If, unlike the original poster here, you get this same message but on investigating find that there really is nothing at /usr/bin/ruby, try /usr/local/bin/ruby --version: it seems that some installations put the binary in /usr/local/bin/ruby but look for it at /usr/bin/ruby.
This happened to me with ruby version 1.9.3p547 on Centos. If this is what's happened, the easy fix is to create a symlink at /usr/bin/ruby that points to /usr/local/bin/ruby.
Per the comments on the question, your /usr/bin/ruby binary is a symlink to /etc/alternatives/ruby.

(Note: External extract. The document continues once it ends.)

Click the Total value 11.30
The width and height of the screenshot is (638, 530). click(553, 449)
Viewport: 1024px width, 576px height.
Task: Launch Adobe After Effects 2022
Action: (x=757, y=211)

lrwxrwxrwx 1 root root 22 Aug 12 20:11 /usr/bin/ruby -> /etc/alternatives/ruby
You should confirm that path exists (run ls -la /etc/alternatives/ruby to check if that path exists) and if it does not, you'll need to reinstall Ruby using your system package manager (e.g., apt-get), download and install Ruby from https://www.ruby-lang.org, or use a tool like RVM.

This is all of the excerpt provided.